Aufgabe ▸
Gib den Textauszug von "Wie es zu dem" bis "Bei zugezogenen Vorhängen." wieder und ersetze darin "Kutschenfahrt" durch "Bootsfahrt".

Im Gespräch

Michael Maar im Gespräch über sein neues Buch "Das violette Hündchen"

«Michael Maar ist der brillanteste Hermeneutiker des Details unter den deutschen Literaturkritikern und Literaturhistorikern.» Ursula März, Deutschlandradio

Michael Maar im Gespräch über sein neues Buch

«Caress the detail, the divine detail», schrieb Vladimir Nabokov: «Umschmeichle das Detail, das göttliche Detail.» Darin steckt die Erkenntnis, dass Details in der Literatur viel mehr sein können als nur schmückendes Beiwerk. Warum sind sie so wichtig − geradezu göttlich?

Wie es zu dem bekannten Satz „Gott steckt im Detail“ kommen konnte, erklärt ein Kapitelchen meines Buchs – es geht da ursprünglich um einen Begriff des mittelalterlichen Theologen Don Scotus, bald doctor subtilis genannt, der sogenannten Haecceitas. Aber ganz säkular – Daniel Kehlmann schrieb  in seiner Frankfurter Poetik-Vorlesung: „Details sind nicht nur nicht egal, sie sind alles.“ Und er hat ja recht. Es gibt keine große Literatur ohne markante Details. Woran erinnern wir uns, wenn wir uns an vergangene Lektüren erinnern? Weniger an die Handlungsverläufe als an bestimmte Details. Was wissen wir noch von Flauberts Madame Bovary, könnten wir die Geschichte ihres Niedergangs in allen Phasen nachzeichnen? Nein. Aber wir vergessen nicht die stundenlange Kutschenfahrt, die sie mit ihrem Liebhaber ziellos durch Rouen führt. Bei zugezogenen Vorhängen.

Bereitgestelltes Material ▸
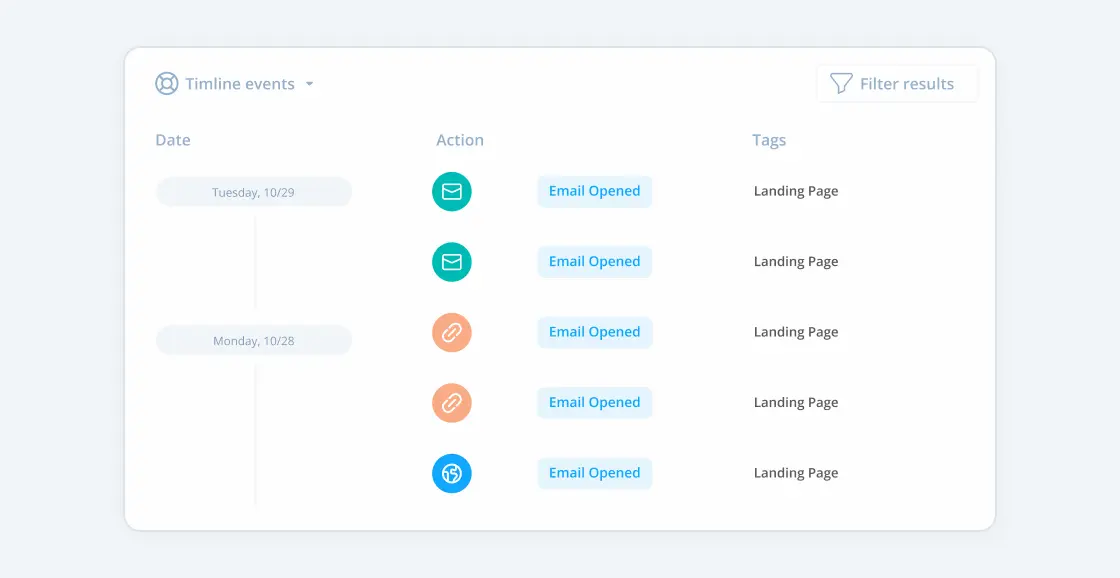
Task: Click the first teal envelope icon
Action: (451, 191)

* * *

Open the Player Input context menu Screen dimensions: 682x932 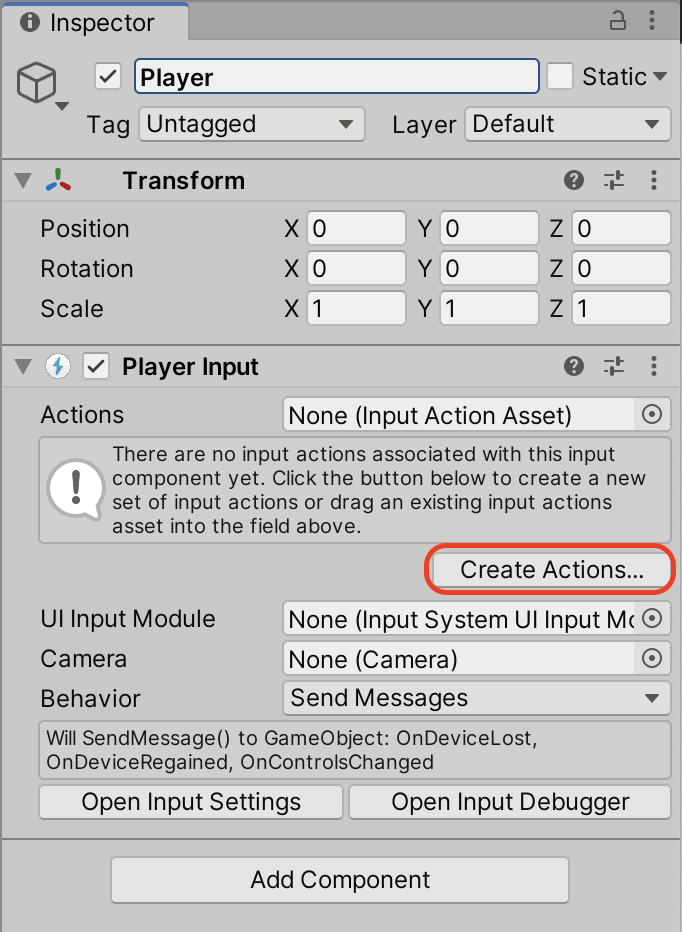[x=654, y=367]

Erledigte Aufgabe ▸
Wie es zu dem bekannten Satz „Gott steckt im Detail“ kommen konnte, erklärt ein Kapitelchen meines Buchs – es geht da ursprünglich um einen Begriff des mittelalterlichen Theologen Don Scotus, bald doctor subtilis genannt, der sogenannten Haecceitas. Aber ganz säkular – Daniel Kehlmann schrieb  in seiner Frankfurter Poetik-Vorlesung: „Details sind nicht nur nicht egal, sie sind alles.“ Und er hat ja recht. Es gibt keine große Literatur ohne markante Details. Woran erinnern wir uns, wenn wir uns an vergangene Lektüren erinnern? Weniger an die Handlungsverläufe als an bestimmte Details. Was wissen wir noch von Flauberts Madame Bovary, könnten wir die Geschichte ihres Niedergangs in allen Phasen nachzeichnen? Nein. Aber wir vergessen nicht die stundenlange Bootsfahrt, die sie mit ihrem Liebhaber ziellos durch Rouen führt. Bei zugezogenen Vorhängen.